I feel the same way about Pat Buchanan’s books. By this measure, Suicide of a Superpower is a very good Buchanan book. With chapter headings such as “Demographic Winter,” “The Triumph of Tribalism,” and “The Long Retreat,” you can practically hear the bugles calling from sad shires.

If you read Pat’s books or columns (or mine, for that matter: I’m quoted a generous four times in Suicide of a Superpower, way more gratifying than the one lousy passing mention I get in this fall’s other nonfiction bestseller), you’ll know the themes:

• Bloated government financed by trillions of debt.

• Tens of millions of unproductive citizens—net tax-eaters—parasitic on a dwindling number of wealth-creators.

• The melancholy, long, withdrawing roar of Christianity in retreat.

• The denial of human nature, and of normal, harmless human affinities.

• Collapsing birthrates in civilized nations.

• Social disaggregation—the big sort.

• Ethnonationalism’s worldwide persistence.

• Incomes stagnant for the middle class and cratering for the working class.

“Buchanan is as bold as it is possible to be if you don’t want to be relegated to the commentariat’s outermost fringes.”

• The Republican Party vote swamped by waves of immigrants.

And so on.

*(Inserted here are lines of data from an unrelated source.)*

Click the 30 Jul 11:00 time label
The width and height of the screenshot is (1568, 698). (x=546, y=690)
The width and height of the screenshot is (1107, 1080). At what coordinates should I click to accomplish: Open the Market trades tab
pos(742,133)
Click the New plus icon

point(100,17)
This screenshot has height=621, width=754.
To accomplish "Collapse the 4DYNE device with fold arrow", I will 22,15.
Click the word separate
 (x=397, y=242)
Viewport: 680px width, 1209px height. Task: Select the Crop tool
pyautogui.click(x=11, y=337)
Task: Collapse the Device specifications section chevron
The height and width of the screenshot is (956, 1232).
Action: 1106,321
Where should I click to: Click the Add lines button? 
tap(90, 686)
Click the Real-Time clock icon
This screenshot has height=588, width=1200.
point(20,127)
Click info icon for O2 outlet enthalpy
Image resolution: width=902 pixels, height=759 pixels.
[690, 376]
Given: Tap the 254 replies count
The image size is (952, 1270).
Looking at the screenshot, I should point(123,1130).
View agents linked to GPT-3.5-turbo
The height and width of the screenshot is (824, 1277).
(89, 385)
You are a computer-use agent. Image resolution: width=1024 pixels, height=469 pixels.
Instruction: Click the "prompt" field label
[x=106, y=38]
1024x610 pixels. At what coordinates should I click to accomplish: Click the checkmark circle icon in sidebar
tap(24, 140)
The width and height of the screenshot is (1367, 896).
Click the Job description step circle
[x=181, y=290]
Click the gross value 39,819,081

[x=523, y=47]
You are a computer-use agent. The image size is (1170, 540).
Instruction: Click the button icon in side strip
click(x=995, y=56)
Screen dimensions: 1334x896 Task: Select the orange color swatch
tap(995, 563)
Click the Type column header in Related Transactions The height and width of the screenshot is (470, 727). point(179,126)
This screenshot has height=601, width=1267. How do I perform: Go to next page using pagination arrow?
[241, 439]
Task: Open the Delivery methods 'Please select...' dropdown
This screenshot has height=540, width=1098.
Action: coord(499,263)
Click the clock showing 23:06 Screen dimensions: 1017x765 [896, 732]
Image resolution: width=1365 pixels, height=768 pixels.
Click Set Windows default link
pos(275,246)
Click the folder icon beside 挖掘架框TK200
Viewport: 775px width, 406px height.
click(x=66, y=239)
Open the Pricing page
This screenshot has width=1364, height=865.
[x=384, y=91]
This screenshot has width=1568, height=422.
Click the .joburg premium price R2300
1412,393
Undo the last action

It’s all true. Is there any hope? Not much. Pat:

The crises that afflict us—culture wars, race division, record deficits, unpayable debt, waves of immigration, legal and illegal, of peoples never before assimilated, gridlock in the capital, and possible defeat in war—may prove too much for our democracy to cope with. They surely will, if we do not act now.

Then what must we do to be saved? Pat offers some suggestions, none of them surprising: Stop garrisoning the world, downsize the federal government, bring back the tariff, and overhaul immigration.

Will any of this actually happen? I suppose some of it might, but only from sheer necessity; there is no will to make any of it happen.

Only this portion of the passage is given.